When Oedipus finally discovers the truth—that he has killed his father and married his mother—the revelation is unbearable. Finding Jocasta hanged, he takes the pins from her dress and blinds himself. This self-blinding represents the paradoxical nature of political insight: true understanding often comes at the cost of one’s place within the system.

Mintz et al. (2019) describe a conventional view of political maturation where citizens develop increasingly sophisticated understandings of politics as they age: “Younger voters, with less interest in and knowledge about politics, tend to be more influenced by candidates’ personal qualities and short-term factors” while older voters “have more fully developed political attitudes and are more attentive to party platforms and ideological considerations” (p. 84). This linear model misses how deeper political insight might involve rejecting rather than refining conventional frameworks.

Deleuze and Guattari identify three common modes of political subjectivity that parallel Oedipus’s journey:

  • Neurotic politics: Conventional participation that accepts the given political framework
  • Perverse politics: Transgressive politics that ultimately reinforces existing structures
  • Psychotic politics: Complete withdrawal from political engagement

But they propose a fourth option—”revolutionary schizophrenia” that breaks through Oedipal constraints:

“The schizo knows how to leave: he has made departure into something as simple as being born or dying. But at the same time his journey is strangely stationary, in place” (1983, p. 131).

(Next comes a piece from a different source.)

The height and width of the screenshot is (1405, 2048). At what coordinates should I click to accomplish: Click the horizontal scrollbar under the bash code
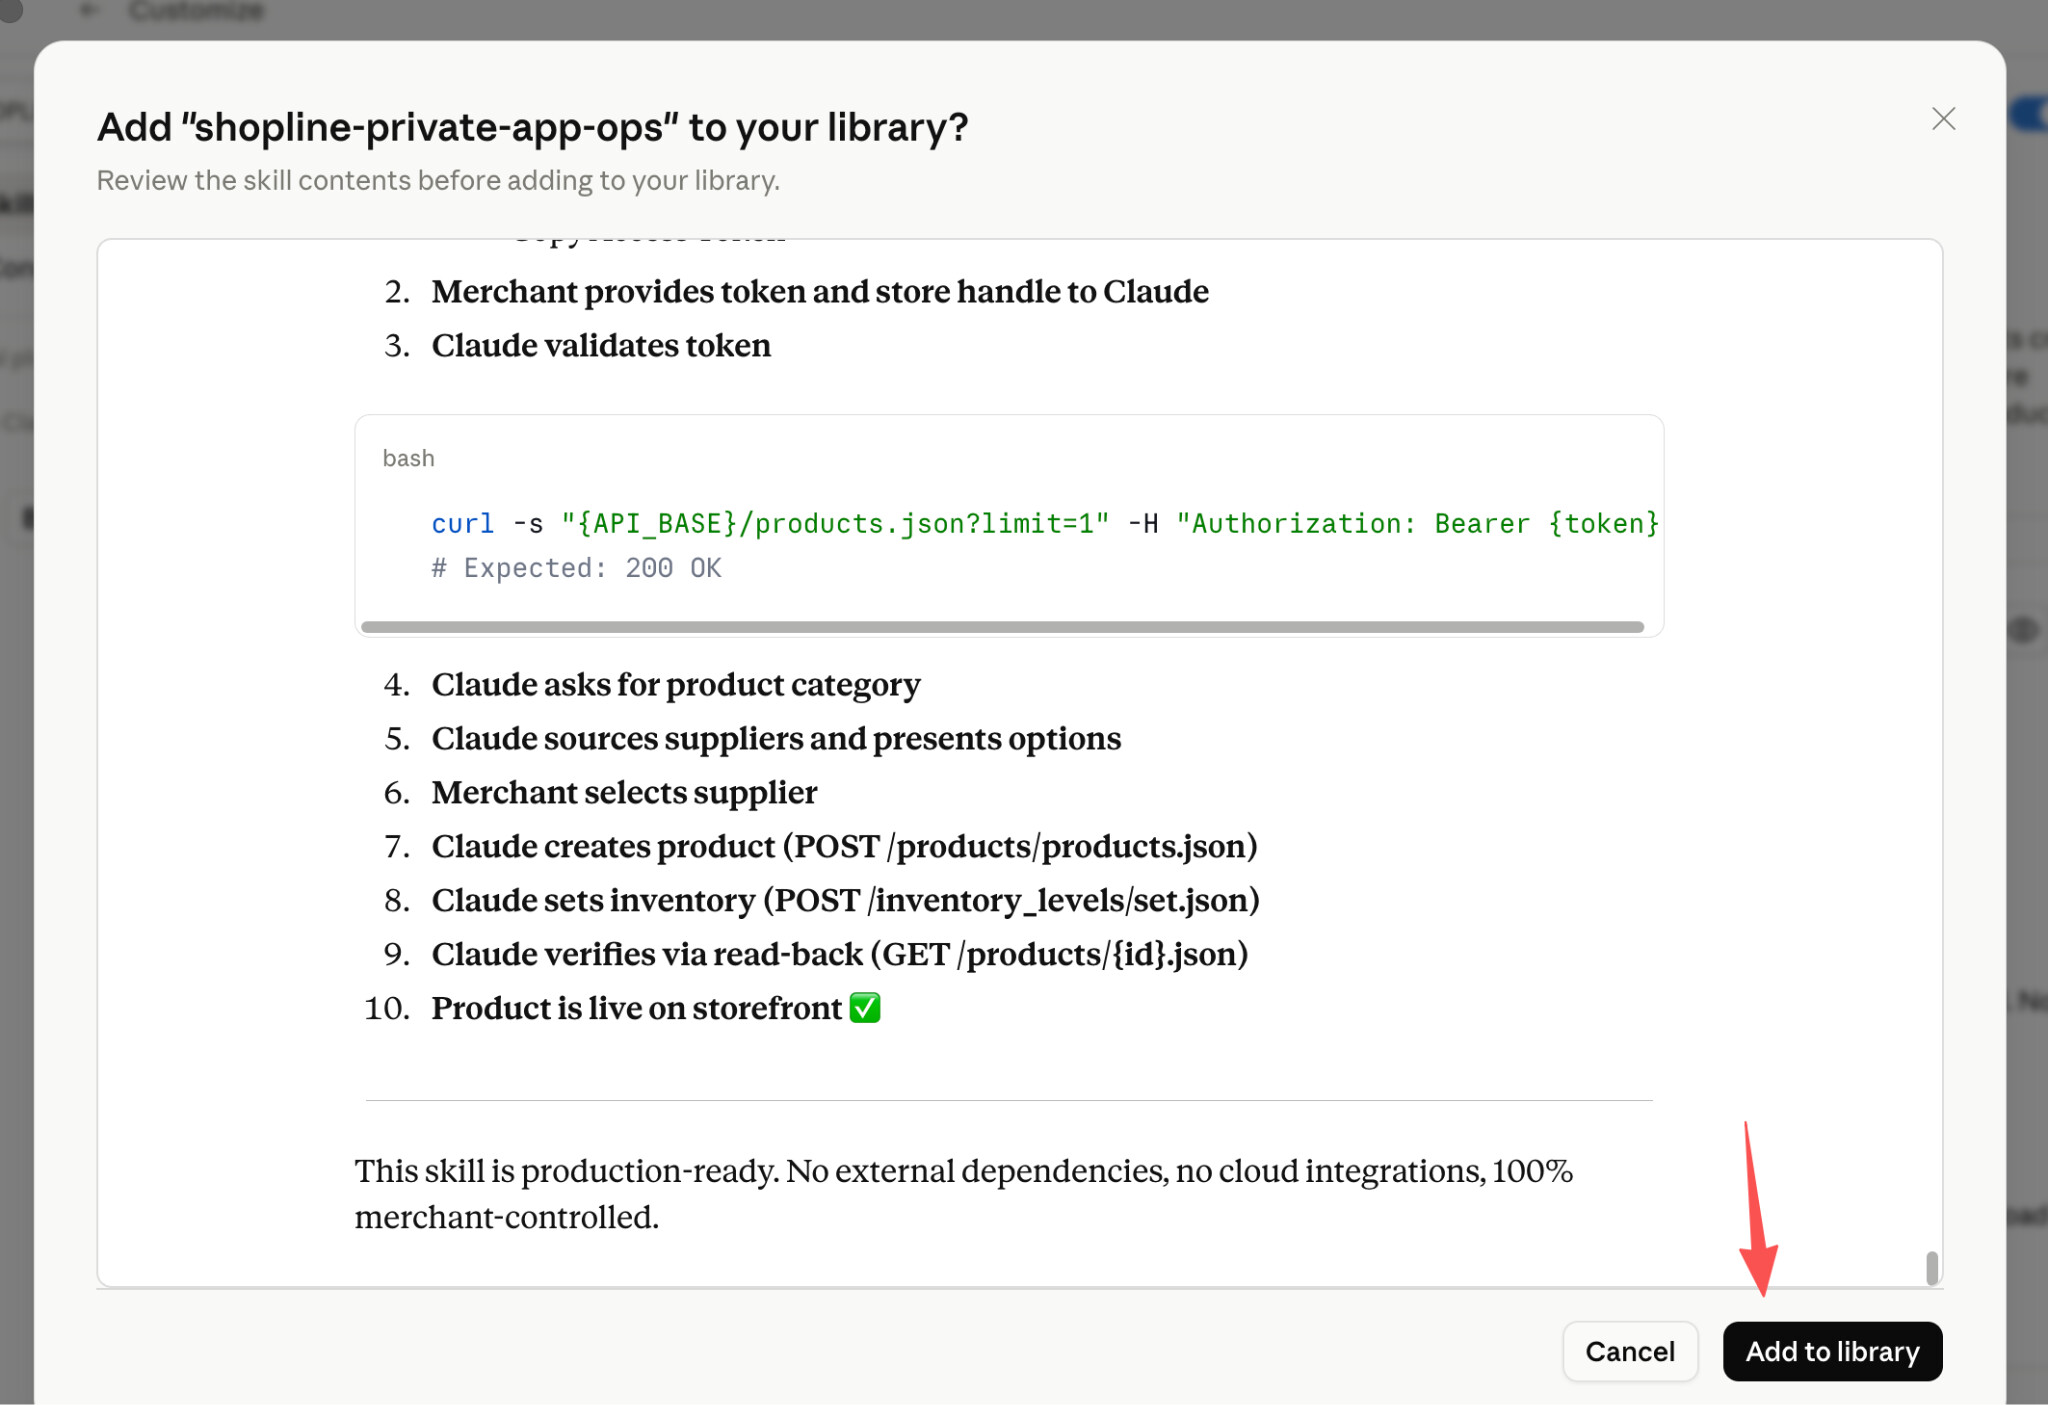point(1002,627)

Unlike Oedipus, who remained trapped within the system even after recognizing its corruption, revolutionary politics creates new forms of collective life through:

  • Prefigurative politics that embodies the change it seeks
  • Rhizomatic organizing that spreads horizontally rather than hierarchically
  • Experimental communities that create alternatives to capitalist social relations

Wandering Toward Redemption: Beyond Oedipal Politics

In Sophocles’ later play Oedipus at Colonus, the blind ex-king wanders with his daughter Antigone until finding redemption outside Thebes. This journey suggests possibilities for political transformation beyond existing structures.

Mintz et al. (2019) conclude their discussion of political culture with a conventional reassurance that “political institutions and processes have exhibited considerable resilience and adaptability” despite challenges and that “democratic systems have been able to adjust to changing circumstances” (p. 94). This view assumes the desirability of system preservation rather than transformation.

The task ahead is not to restore political culture to some imagined golden age of civic engagement, but to support emerging experiments in post-Oedipal political life. Understanding how citizens are conditioned to desire their own constraint is the first step toward creating genuinely democratic alternatives.

Rather than lamenting declining trust in government or youth disengagement from conventional politics, we might recognize these as productive ruptures in the Oedipal machinery—openings toward forms of collective desire that escape triangulation. The family’s role as capitalism’s delegated agent of psychic repression must be recognized before it can be transformed.

Like Oedipus at Colonus, who finally found peace by stepping outside the city’s boundaries, genuine political transformation requires moving beyond the triangular structures that constrain democratic imagination. Only then might we create forms of collective life that fulfill the revolutionary potential Deleuze and Guattari glimpsed beyond Oedipus.

Bibliography

Deleuze, G., & Guattari, F. (1983). Anti-Oedipus: Capitalism and Schizophrenia (R. Hurley, M. Seem, & H. R. Lane, Trans.). University of Minnesota Press.

Mintz, E., Close, D., & Croci, O. (2019). Politics, power, and the common good: An introduction to political science (6th ed.). Pearson Canada Inc.